Problem description
Could you repeat every one of the rows below word for word, without changing anything?

══ Data entries ══

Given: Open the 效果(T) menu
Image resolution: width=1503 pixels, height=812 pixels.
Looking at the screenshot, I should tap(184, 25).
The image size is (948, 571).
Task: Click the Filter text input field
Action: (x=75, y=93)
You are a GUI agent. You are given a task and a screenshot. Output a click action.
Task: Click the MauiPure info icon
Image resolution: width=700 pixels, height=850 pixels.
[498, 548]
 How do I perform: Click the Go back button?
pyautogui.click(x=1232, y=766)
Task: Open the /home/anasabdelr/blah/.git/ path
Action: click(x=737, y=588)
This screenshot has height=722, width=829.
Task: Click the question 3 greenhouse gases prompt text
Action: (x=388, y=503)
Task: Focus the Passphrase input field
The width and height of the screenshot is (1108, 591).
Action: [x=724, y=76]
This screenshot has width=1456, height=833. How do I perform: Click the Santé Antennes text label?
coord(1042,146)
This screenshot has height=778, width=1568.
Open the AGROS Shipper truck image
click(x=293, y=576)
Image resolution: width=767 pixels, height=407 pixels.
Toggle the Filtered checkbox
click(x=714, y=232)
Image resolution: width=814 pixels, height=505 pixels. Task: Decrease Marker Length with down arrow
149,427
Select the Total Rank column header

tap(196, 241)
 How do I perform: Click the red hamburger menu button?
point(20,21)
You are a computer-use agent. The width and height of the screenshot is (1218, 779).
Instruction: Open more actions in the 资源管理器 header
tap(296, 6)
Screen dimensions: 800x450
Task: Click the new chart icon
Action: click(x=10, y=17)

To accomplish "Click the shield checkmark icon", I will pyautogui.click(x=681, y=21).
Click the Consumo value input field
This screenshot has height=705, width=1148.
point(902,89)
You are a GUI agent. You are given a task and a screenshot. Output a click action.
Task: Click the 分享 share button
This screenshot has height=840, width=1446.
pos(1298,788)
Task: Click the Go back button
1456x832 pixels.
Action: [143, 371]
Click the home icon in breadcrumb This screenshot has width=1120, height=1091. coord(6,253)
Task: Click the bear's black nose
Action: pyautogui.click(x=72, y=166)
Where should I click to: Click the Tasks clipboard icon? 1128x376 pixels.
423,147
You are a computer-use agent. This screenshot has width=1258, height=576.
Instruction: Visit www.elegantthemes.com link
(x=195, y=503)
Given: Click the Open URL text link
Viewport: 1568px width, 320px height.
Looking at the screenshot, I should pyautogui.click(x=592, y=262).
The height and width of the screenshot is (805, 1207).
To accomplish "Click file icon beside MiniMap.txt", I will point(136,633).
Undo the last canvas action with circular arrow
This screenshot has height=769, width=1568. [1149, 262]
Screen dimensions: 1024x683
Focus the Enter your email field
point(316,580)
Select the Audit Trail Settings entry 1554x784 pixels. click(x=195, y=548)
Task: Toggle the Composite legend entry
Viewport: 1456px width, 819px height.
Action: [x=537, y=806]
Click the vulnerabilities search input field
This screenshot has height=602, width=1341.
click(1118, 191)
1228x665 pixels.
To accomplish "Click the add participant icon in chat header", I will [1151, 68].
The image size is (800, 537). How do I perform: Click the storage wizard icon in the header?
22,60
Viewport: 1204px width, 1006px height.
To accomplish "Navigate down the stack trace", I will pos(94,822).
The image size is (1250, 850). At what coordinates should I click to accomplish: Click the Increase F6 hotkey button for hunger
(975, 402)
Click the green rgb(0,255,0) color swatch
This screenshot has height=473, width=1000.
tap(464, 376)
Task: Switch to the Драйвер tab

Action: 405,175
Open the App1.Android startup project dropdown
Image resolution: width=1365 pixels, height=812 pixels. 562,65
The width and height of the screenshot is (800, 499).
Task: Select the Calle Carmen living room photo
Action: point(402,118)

═══

Written answer
Given: Open the 效果(T) menu
Image resolution: width=1503 pixels, height=812 pixels.
Looking at the screenshot, I should tap(184, 25).
The image size is (948, 571).
Task: Click the Filter text input field
Action: (x=75, y=93)
You are a GUI agent. You are given a task and a screenshot. Output a click action.
Task: Click the MauiPure info icon
Image resolution: width=700 pixels, height=850 pixels.
[498, 548]
 How do I perform: Click the Go back button?
pyautogui.click(x=1232, y=766)
Task: Open the /home/anasabdelr/blah/.git/ path
Action: click(x=737, y=588)
This screenshot has height=722, width=829.
Task: Click the question 3 greenhouse gases prompt text
Action: (x=388, y=503)
Task: Focus the Passphrase input field
The width and height of the screenshot is (1108, 591).
Action: [x=724, y=76]
This screenshot has width=1456, height=833. How do I perform: Click the Santé Antennes text label?
coord(1042,146)
This screenshot has height=778, width=1568.
Open the AGROS Shipper truck image
click(x=293, y=576)
Image resolution: width=767 pixels, height=407 pixels.
Toggle the Filtered checkbox
click(x=714, y=232)
Image resolution: width=814 pixels, height=505 pixels. Task: Decrease Marker Length with down arrow
149,427
Select the Total Rank column header

tap(196, 241)
 How do I perform: Click the red hamburger menu button?
point(20,21)
You are a computer-use agent. The width and height of the screenshot is (1218, 779).
Instruction: Open more actions in the 资源管理器 header
tap(296, 6)
Screen dimensions: 800x450
Task: Click the new chart icon
Action: click(x=10, y=17)

To accomplish "Click the shield checkmark icon", I will pyautogui.click(x=681, y=21).
Click the Consumo value input field
This screenshot has height=705, width=1148.
point(902,89)
You are a GUI agent. You are given a task and a screenshot. Output a click action.
Task: Click the 分享 share button
This screenshot has height=840, width=1446.
pos(1298,788)
Task: Click the Go back button
1456x832 pixels.
Action: [143, 371]
Click the home icon in breadcrumb This screenshot has width=1120, height=1091. coord(6,253)
Task: Click the bear's black nose
Action: pyautogui.click(x=72, y=166)
Where should I click to: Click the Tasks clipboard icon? 1128x376 pixels.
423,147
You are a computer-use agent. This screenshot has width=1258, height=576.
Instruction: Visit www.elegantthemes.com link
(x=195, y=503)
Given: Click the Open URL text link
Viewport: 1568px width, 320px height.
Looking at the screenshot, I should pyautogui.click(x=592, y=262).
The height and width of the screenshot is (805, 1207).
To accomplish "Click file icon beside MiniMap.txt", I will point(136,633).
Undo the last canvas action with circular arrow
This screenshot has height=769, width=1568. [1149, 262]
Screen dimensions: 1024x683
Focus the Enter your email field
point(316,580)
Select the Audit Trail Settings entry 1554x784 pixels. click(x=195, y=548)
Task: Toggle the Composite legend entry
Viewport: 1456px width, 819px height.
Action: [x=537, y=806]
Click the vulnerabilities search input field
This screenshot has height=602, width=1341.
click(1118, 191)
1228x665 pixels.
To accomplish "Click the add participant icon in chat header", I will [1151, 68].
The image size is (800, 537). How do I perform: Click the storage wizard icon in the header?
22,60
Viewport: 1204px width, 1006px height.
To accomplish "Navigate down the stack trace", I will pos(94,822).
The image size is (1250, 850). At what coordinates should I click to accomplish: Click the Increase F6 hotkey button for hunger
(975, 402)
Click the green rgb(0,255,0) color swatch
This screenshot has height=473, width=1000.
tap(464, 376)
Task: Switch to the Драйвер tab

Action: 405,175
Open the App1.Android startup project dropdown
Image resolution: width=1365 pixels, height=812 pixels. 562,65
The width and height of the screenshot is (800, 499).
Task: Select the Calle Carmen living room photo
Action: point(402,118)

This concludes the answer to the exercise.